How to find the coordinate where a vector function is max?

Hi! I am trying to find the mesh coordinate where my solution is maximum. In the following MWE, I am solving the Poisson equation with 0 BC on a disk of radius 3. To find the coordinate where the solution attains its max, I implemented the following lines of code:

import numpy as np
max_index = np.argmax(u.vector()[:])
print(mesh.coordinates()[max_index,:]) 

This gives me a coordinate that doesn’t match with what I see in Paraview.

MWE:

from __future__ import print_function
from fenics import *
import matplotlib.pyplot as plt

from dolfin import *
import meshio
from dolfin import Mesh, XDMFFile, File, MeshValueCollection, cpp

# Optimization options for the form compiler
parameters["form_compiler"]["cpp_optimize"] = True
ffc_options = {"optimize": True, \
               "eliminate_zeros": True, \
               "precompute_basis_const": True, \
               "precompute_ip_const": True}

import numpy as np
import meshio
from mshr import Circle, generate_mesh
from dolfin import Mesh, File, MeshFunction, Point, BoundaryMesh, SubDomain, plot, File
import matplotlib.pyplot as plt
from dolfin import *
from mshr import *
import numpy as np

        
class boundary(SubDomain):
    def inside(self, x, on_boundary):
        return on_boundary        


class disk(SubDomain):
    def inside(self, x, on_boundary):
        return True

C = Circle(Point(0, 0), 3)

mesh = generate_mesh(C, 100)

boundary_markers = MeshFunction("size_t", mesh, mesh.topology().dim()-1, 0)
surface_markers = MeshFunction("size_t", mesh, mesh.topology().dim(), 0)
boundary().mark(boundary_markers, 2)
disk().mark(surface_markers, 1)

ds = Measure('ds', subdomain_data=boundary_markers)
dx = Measure('dx', subdomain_data=surface_markers)
n = FacetNormal(mesh)

W1 = FunctionSpace(mesh, "Lagrange", 1)
n = FacetNormal(mesh)
G , mu = 1, 0.1
u_D=Constant(0.0)

bc = DirichletBC(W1, u_D, boundary_markers, 2)

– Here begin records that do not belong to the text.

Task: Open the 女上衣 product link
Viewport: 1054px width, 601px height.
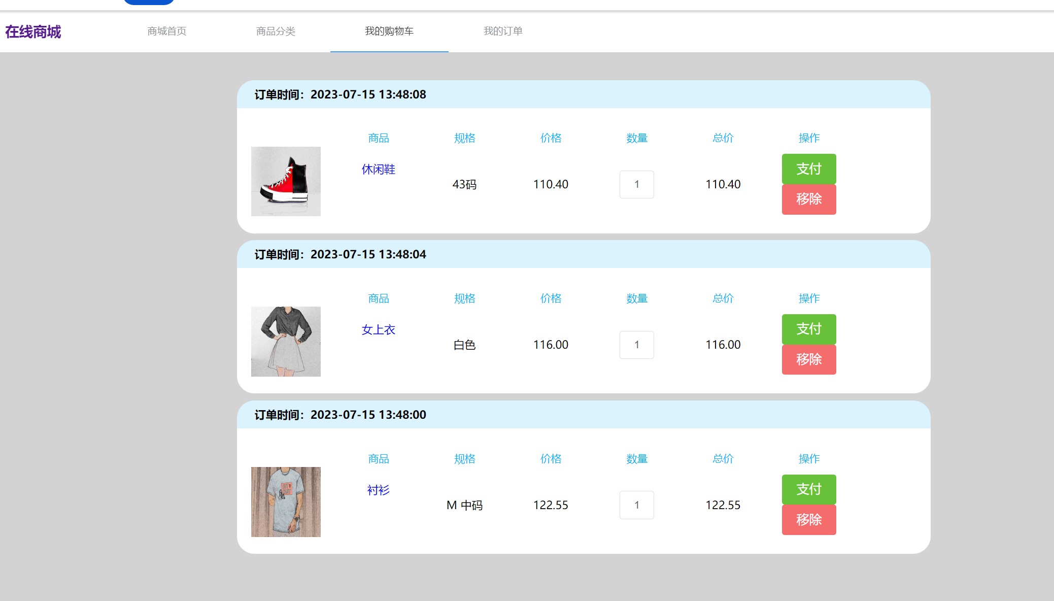Action: coord(378,329)
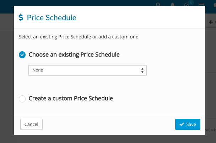Image resolution: width=216 pixels, height=143 pixels.
Task: Click the checkmark inside the Save button
Action: coord(182,124)
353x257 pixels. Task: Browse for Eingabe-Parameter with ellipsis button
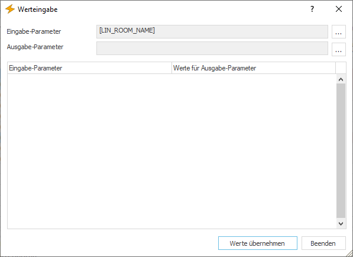[x=339, y=32]
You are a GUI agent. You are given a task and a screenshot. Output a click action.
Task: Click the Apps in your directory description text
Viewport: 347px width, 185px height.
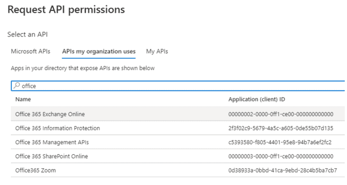pyautogui.click(x=83, y=68)
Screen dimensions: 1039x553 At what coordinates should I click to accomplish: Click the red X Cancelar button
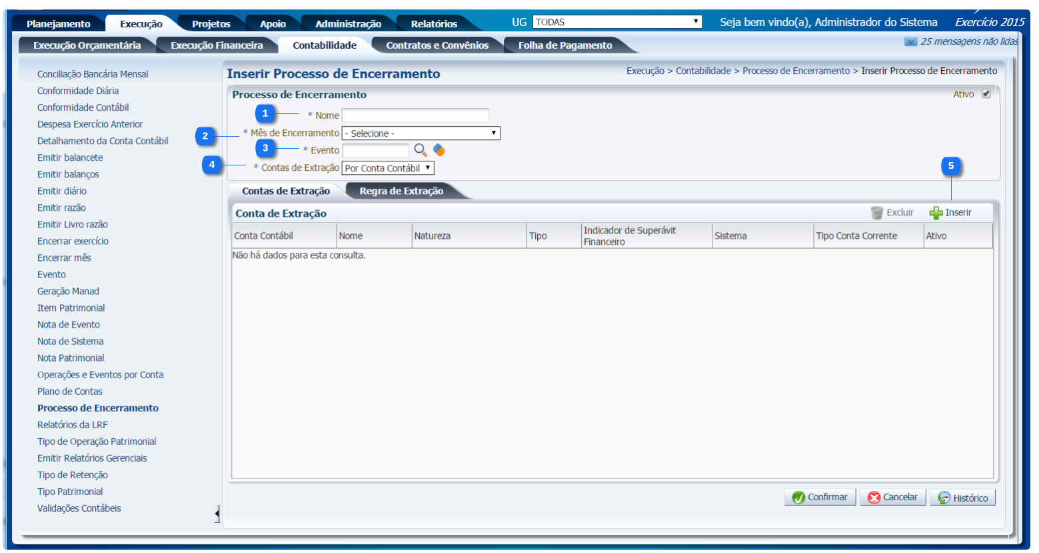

# Define variational problem
u = TrialFunction(W1)
v = TestFunction(W1)
f = Constant(-G/mu) # f=-G/mu
a = dot(grad(u), grad(v))*dx
L = -f*v*dx

# Compute solution
u = Function(W1)
solve(a == L, u, bc)

import numpy as np
max_index = np.argmax(u.vector()[:])
print(mesh.coordinates()[max_index,:])
max_u = max(u.vector())
print(max_u)

file = File("dispex.pvd");
file << u;

Results:

[-2.61086432  0.7678868 ]
22.4992211222971

What I see in Paraview:

So, the result my script gives doesn’t match with what I see. I am expecting the max to be somewhat near the center. But [-2.61086432 0.7678868 ] is far off.

Can someone please tell me what’s wrong in here?

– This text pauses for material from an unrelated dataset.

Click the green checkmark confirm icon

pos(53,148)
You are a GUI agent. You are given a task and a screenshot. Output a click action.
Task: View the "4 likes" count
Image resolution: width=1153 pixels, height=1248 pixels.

The mesh coordinates and the coordinates of the dofs are not the same,
To get the coordinates of the degrees of freedom, you need to use

x= W1.tabulate_dof_coordinates()
print(x[max_index])
2 Likes

Thanks. It worked. But can you explain what x= W1.tabulate_dof_coordinates() does?

It tabulates (in other words compute) the coordinates of the degrees of freedom (the entries in u.vector()).

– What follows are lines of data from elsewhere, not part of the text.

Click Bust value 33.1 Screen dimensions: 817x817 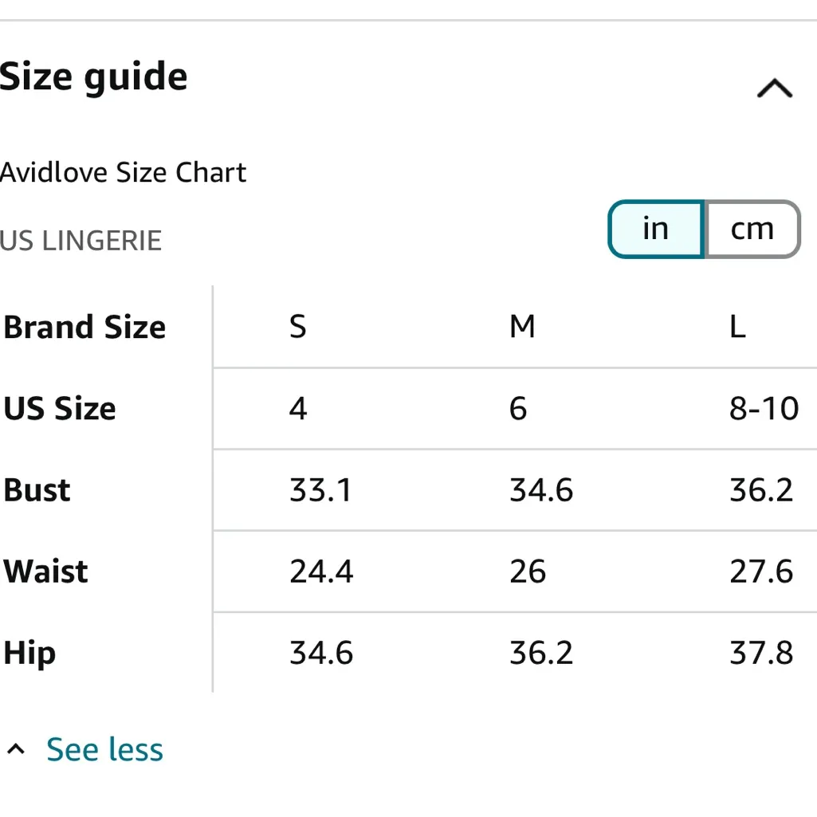[320, 490]
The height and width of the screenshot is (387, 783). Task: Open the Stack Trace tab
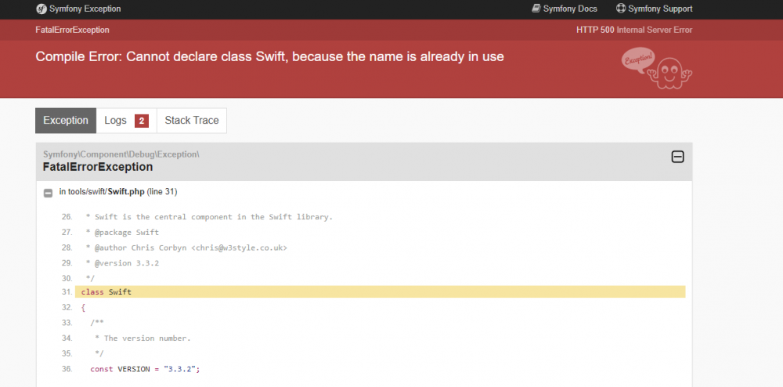pyautogui.click(x=192, y=121)
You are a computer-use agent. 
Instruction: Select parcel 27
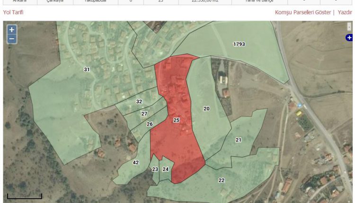pyautogui.click(x=144, y=114)
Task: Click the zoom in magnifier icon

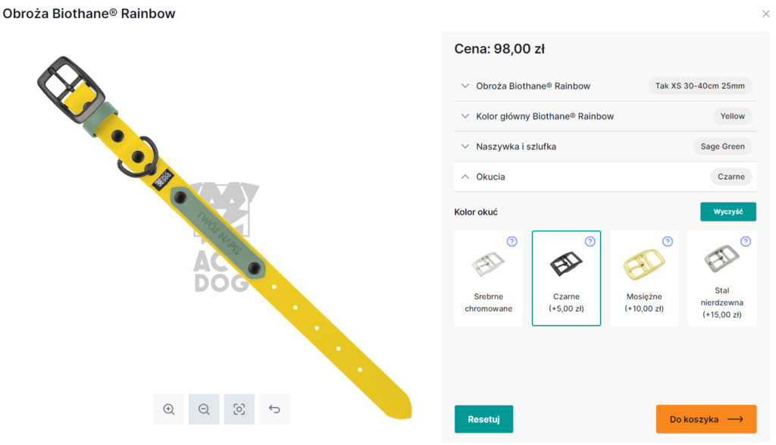Action: (168, 409)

Imagine that you have a second order lagrange space on a triangle. Then your degrees of freedom no longer align with the mesh vertices, and therefore you need to compute/tabulate them

Hi, how do I find different maximum values for different subdomains ? I have created a post here How to calculate two max values of vector in two different subdomains?